A new nation-wide study of “ban-the-box” policies in public employment finds that they have been generally effective in increasing employment opportunities for people with a criminal record. Significantly, the study finds no evidence that these policies encourage reliance on racial stereotyping where public employment alone is concerned — though the author acknowledged, in an interview with the CCRC, that “the evidence is mixed” when private employment is also considered.

“Ban-the-box” policies, which delay employer inquiries about an applicant’s background until a later stage in the hiring process, have become a popular reform measure at least in part because it can be implemented on a systemic basis.  As of January 2017, there were 25 states, DC, and over 150 municipalities that had adopted ban-the-box policies, most of them applicable only to public sector employment.  But despite the increase in ban-the-box policies, little research has been done into their effectiveness in improving the employment prospects of justice-involved individuals. Some jurisdictions such as Atlanta, GA and Durham, NC have reported dramatic improvements in the percentage of convicted individuals hired. However, these local outcomes may not reflect the national experience.

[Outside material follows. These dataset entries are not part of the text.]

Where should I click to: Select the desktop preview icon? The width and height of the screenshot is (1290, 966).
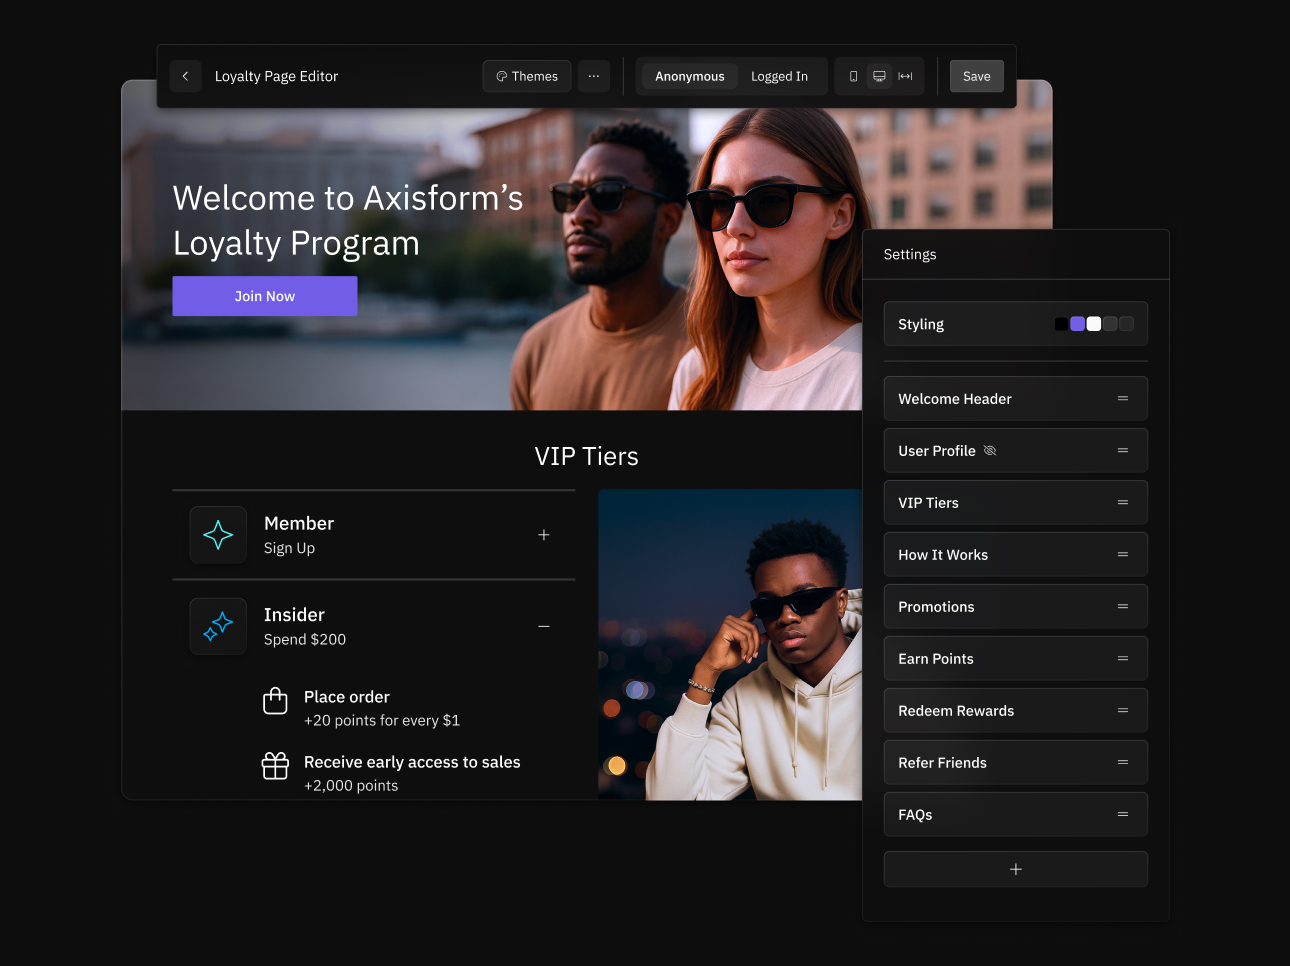tap(879, 76)
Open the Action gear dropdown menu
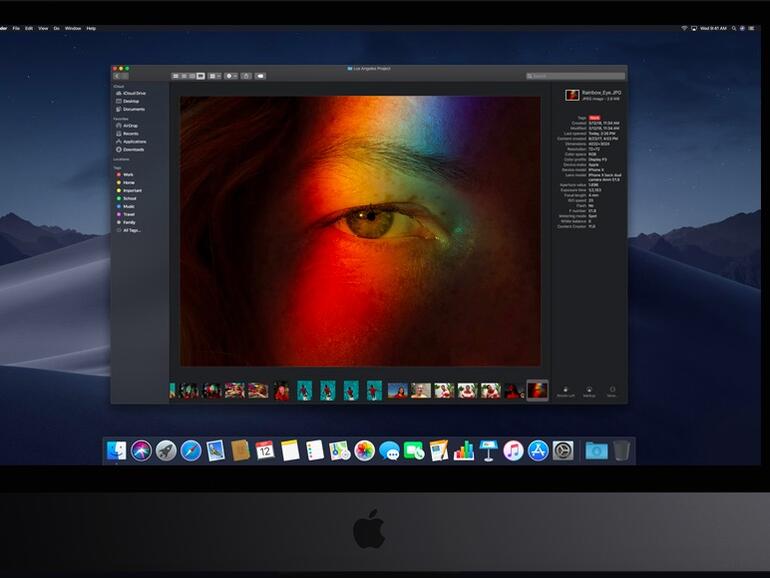The height and width of the screenshot is (578, 770). click(x=231, y=76)
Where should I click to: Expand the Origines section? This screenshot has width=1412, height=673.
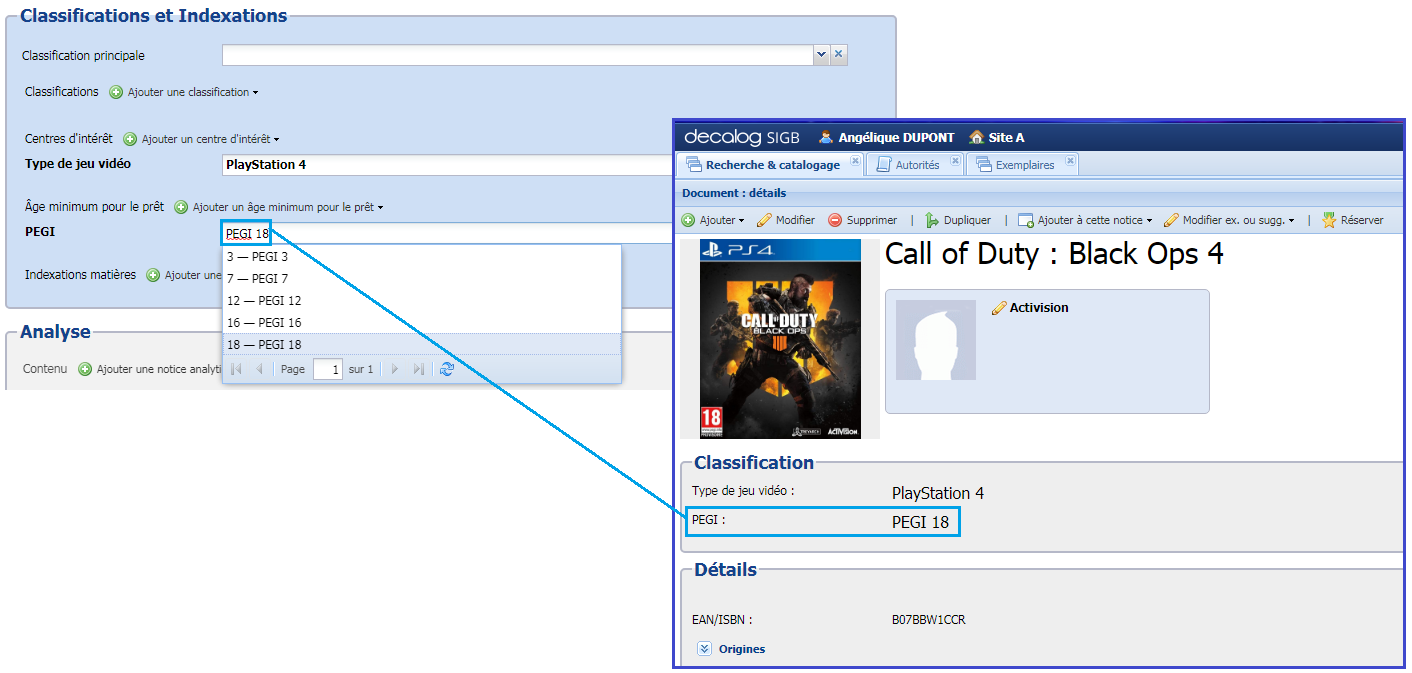click(704, 649)
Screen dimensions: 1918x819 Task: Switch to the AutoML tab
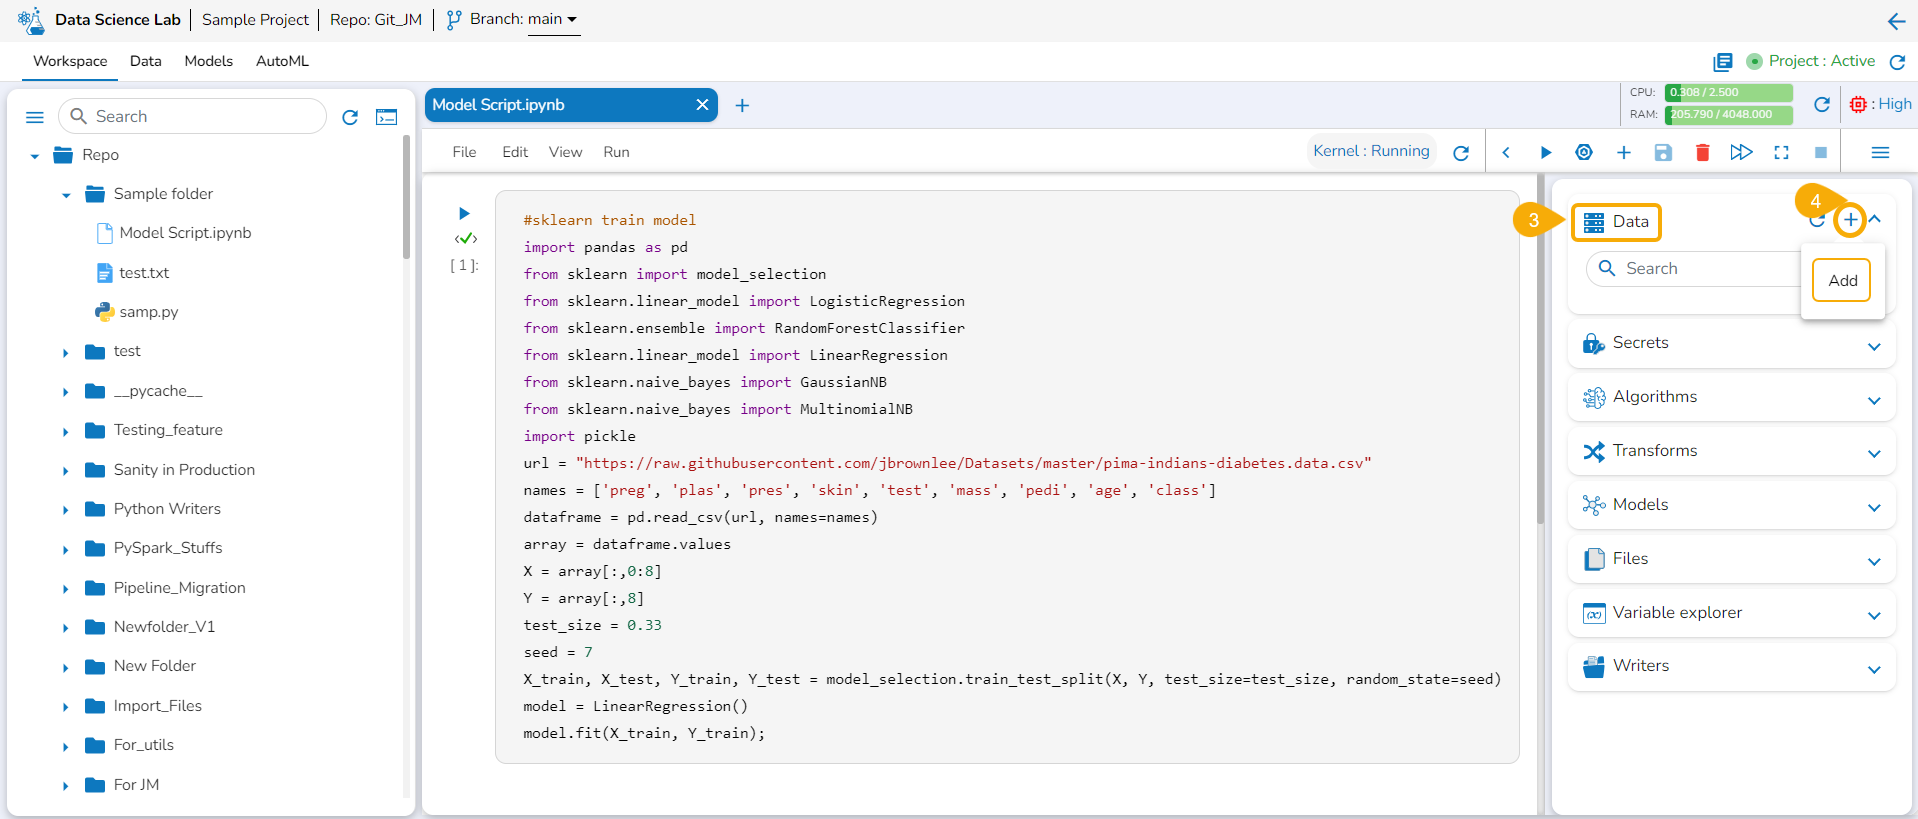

Research on the effects of ban-the-box policies by Connecticut College economist Terry-Ann Craigie suggests that they have dramatically improved the public-sector employment prospects of individuals with a criminal record nation-wide. Professor Craigie also found that these salutary effects have generally not been offset by a corresponding increase in racial profiling. Overall, her study (whose results are not yet published) concludes that ban-the-box policies have increased the odds of getting a public sector job for those with a criminal record by close to 40%.